The answer must consist of every line below that contains the word "will".

Supplied records:

··········

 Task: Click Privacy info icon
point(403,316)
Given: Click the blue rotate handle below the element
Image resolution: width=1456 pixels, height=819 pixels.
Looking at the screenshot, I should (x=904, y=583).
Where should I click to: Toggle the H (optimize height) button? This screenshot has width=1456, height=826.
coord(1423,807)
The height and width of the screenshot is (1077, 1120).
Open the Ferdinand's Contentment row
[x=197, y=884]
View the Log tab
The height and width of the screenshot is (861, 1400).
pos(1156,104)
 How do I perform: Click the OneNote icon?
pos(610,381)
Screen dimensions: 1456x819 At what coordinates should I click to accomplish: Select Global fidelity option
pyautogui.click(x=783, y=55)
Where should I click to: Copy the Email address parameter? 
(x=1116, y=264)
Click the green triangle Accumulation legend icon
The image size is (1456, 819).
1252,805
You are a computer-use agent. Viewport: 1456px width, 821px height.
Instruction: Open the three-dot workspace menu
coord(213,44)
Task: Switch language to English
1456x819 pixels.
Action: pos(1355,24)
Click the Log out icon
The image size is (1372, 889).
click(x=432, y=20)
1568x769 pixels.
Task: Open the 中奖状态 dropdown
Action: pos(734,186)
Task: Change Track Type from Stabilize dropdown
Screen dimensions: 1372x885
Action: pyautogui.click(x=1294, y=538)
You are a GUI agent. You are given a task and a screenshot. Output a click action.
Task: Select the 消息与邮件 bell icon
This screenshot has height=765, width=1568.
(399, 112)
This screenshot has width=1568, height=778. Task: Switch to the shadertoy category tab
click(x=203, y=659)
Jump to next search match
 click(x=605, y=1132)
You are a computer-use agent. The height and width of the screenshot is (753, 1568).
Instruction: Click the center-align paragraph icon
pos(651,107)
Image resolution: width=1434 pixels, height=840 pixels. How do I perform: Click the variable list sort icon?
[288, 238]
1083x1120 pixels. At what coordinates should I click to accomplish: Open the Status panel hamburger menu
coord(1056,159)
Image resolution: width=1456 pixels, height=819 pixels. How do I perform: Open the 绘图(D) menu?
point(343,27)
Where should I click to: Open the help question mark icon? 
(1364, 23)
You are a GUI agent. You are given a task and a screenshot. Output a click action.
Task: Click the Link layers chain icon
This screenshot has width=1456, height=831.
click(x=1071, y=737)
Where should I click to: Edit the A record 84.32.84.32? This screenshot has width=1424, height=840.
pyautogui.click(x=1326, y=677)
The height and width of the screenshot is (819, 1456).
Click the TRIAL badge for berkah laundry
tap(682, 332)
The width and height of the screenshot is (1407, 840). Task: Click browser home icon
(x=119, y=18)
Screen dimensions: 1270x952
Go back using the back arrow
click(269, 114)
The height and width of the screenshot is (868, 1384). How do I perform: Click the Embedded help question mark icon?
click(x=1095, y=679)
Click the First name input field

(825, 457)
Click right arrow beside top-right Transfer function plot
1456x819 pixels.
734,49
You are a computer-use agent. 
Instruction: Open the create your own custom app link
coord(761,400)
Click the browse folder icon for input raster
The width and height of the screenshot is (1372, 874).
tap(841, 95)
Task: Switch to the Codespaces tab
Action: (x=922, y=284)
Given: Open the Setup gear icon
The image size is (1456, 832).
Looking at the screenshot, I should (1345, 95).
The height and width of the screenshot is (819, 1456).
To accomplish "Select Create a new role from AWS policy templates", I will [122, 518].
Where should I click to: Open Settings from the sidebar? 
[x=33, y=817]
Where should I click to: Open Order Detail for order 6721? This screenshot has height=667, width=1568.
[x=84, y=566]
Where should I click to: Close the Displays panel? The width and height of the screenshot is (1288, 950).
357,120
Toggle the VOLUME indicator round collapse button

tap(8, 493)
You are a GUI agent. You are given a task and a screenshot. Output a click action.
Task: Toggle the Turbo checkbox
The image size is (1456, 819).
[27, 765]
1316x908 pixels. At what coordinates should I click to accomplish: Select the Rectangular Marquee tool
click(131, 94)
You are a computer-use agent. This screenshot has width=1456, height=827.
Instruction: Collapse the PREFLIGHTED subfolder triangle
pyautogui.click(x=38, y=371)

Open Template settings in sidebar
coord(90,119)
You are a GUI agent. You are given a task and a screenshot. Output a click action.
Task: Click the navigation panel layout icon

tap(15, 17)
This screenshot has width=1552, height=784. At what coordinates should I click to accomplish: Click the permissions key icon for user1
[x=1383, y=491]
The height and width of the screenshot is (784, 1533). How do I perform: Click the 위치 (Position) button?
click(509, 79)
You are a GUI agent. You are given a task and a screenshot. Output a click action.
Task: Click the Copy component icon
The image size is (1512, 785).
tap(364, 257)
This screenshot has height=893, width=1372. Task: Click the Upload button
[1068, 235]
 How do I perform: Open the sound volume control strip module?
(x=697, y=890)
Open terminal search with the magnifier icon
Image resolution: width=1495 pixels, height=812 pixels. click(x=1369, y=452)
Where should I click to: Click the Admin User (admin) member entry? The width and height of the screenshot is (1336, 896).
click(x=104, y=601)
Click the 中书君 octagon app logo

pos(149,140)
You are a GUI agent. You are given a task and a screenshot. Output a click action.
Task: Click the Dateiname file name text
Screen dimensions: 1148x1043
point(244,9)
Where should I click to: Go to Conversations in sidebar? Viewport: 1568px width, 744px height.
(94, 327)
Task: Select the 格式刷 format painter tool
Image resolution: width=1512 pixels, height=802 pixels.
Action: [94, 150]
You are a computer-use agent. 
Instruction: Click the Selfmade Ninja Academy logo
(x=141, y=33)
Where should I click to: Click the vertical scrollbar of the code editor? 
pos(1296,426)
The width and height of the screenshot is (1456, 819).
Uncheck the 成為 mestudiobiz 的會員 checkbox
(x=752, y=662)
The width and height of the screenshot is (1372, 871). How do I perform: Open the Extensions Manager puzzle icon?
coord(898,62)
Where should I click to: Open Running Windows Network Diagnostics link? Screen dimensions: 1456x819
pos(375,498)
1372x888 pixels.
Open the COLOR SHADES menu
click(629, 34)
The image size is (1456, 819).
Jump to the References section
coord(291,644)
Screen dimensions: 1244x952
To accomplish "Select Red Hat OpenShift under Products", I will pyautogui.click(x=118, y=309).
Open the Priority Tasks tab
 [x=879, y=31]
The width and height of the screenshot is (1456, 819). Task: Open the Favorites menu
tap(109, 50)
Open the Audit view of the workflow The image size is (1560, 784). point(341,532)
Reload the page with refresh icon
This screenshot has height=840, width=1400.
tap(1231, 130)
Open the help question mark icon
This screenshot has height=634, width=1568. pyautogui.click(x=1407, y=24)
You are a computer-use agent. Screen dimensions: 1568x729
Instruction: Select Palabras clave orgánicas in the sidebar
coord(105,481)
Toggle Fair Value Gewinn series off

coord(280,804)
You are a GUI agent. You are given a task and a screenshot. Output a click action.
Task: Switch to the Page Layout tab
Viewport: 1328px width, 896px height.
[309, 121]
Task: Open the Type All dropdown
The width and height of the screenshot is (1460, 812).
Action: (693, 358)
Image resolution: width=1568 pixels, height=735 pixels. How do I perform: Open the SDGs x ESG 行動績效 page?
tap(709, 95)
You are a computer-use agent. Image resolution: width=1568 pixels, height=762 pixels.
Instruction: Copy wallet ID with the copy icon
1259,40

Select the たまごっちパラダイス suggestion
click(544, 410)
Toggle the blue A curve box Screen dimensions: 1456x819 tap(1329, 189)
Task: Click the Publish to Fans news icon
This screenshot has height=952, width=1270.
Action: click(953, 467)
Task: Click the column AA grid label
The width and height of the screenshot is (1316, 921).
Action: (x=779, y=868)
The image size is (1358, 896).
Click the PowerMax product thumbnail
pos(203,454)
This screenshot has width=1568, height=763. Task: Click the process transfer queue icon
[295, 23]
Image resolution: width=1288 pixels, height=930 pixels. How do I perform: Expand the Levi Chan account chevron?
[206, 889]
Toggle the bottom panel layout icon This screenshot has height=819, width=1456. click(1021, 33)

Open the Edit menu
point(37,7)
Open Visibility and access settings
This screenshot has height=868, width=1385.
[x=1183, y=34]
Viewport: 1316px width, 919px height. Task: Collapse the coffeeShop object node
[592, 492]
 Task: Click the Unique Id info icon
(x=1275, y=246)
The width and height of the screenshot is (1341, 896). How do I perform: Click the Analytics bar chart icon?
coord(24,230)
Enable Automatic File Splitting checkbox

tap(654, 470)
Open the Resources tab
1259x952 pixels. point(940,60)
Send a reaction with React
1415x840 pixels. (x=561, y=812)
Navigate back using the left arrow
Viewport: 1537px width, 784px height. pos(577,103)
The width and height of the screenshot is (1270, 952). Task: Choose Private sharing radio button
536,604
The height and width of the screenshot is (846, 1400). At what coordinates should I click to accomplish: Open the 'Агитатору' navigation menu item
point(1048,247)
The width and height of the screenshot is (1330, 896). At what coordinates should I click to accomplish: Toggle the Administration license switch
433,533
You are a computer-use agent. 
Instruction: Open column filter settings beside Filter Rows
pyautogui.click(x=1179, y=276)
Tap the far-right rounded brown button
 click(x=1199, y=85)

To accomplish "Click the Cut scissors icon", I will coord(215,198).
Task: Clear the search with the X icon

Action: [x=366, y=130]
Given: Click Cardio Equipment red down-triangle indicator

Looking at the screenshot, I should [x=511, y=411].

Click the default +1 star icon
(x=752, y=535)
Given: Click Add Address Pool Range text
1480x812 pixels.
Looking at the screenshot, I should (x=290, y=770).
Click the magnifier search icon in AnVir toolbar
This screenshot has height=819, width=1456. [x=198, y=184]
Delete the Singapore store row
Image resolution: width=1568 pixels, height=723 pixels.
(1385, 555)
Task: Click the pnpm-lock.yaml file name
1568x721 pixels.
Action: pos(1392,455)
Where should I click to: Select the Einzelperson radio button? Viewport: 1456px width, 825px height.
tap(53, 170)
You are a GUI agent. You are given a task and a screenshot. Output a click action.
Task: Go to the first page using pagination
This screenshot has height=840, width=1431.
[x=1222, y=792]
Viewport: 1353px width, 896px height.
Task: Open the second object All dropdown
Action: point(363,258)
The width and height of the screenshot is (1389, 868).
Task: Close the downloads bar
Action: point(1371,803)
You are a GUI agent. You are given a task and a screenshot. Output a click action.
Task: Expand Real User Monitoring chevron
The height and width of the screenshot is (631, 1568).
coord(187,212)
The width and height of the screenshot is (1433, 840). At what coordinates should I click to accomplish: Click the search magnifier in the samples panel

··········

Response to this exercise:
To accomplish "Select Create a new role from AWS policy templates", I will [122, 518].
To accomplish "Select Red Hat OpenShift under Products", I will pyautogui.click(x=118, y=309).
To accomplish "Click the Cut scissors icon", I will coord(215,198).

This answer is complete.